The clincher for me was the fact that all the sales would go to support Share Our Strength'sNo Kid Hungry campaign, which is all about ending childhood hunger in America, which is a huge problem. I just read a report a few days ago from the Southern Education Foundation telling us that 51 percent of the children in America who go to public schools are from low-income families, and all of those kids are eligible for free school breakfasts, but only half of those kids are actually getting 'em because they can't get to school a half-hour early and eat in the cafeteria. And also, stigma is a big problem: They don't wanna have that stigma being the poor kid, so they just end up coming to school too hungry to really learn. We've found tremendous success in having test scores improving and kids being able to concentrate because they're well fed when they start the day.

Pitchfork: How much money has been raised from the album so far?

JB: Over $100,000. There are five box-set collections that'll be auctioned off over this year, and I'm hoping we'll raise a lot of money from that, too.

Pitchfork: The album sounds like it was a real ball to record. I particularly like "Goodmorning, Sweetheart", where you try to record your wife first thing in the morning, and she’s not crazy about the idea. Was a lot of it improvised?

JB: For that one track, I was out in the morning at a table on our patio recording humming, and my wife just came out, and that scene transpired. There were several things like that. A lot of it was improvised, and also, the advertising house supplied writers who wrote the "Temescal Canyon" walk and the affirmations ["Feeling Good"]. We've got more material recorded, and I have more material in mind to keep this thing going and make more installments! It's sort of a new genre.

Pitchfork: I can’t stop playing the story track “Ikea”, it’s so surreal.

JB: Lou Beach wrote that, and if you liked those stories, he’s also got a book called 420 Characters, and each one is made up of 420 characters.

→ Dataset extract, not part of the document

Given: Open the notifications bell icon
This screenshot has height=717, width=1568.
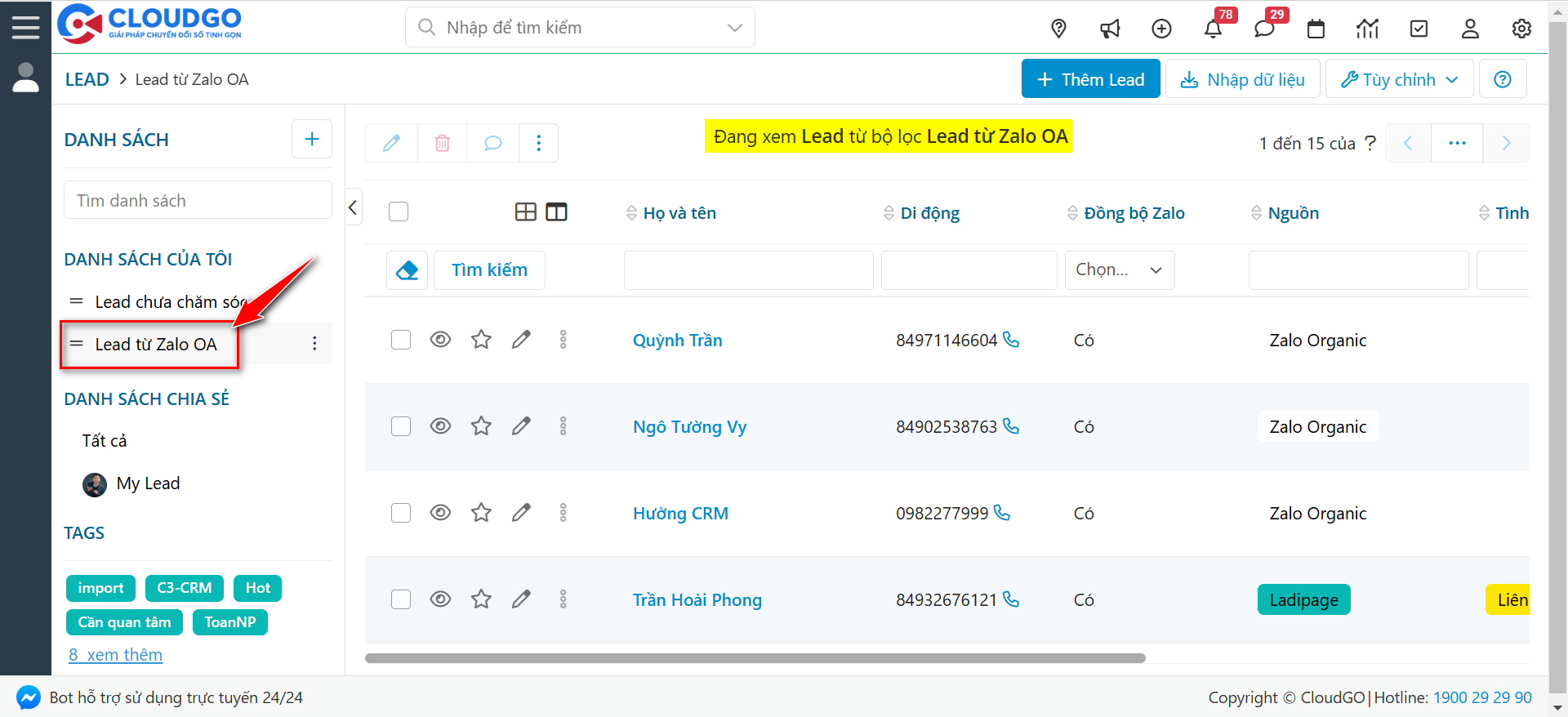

He's just an incredible writer.

Pitchfork: I can't help but sense the presence of The Dude in certain elements of the Sleeping Tapes. Is there a particular character that you're playing here?

JB: Well, I magnify certain aspects of myself and kick other aspects to the curb for every character that I play in the movies, and this project was no exception. There's a lot of myself in it. It's sort of a new character.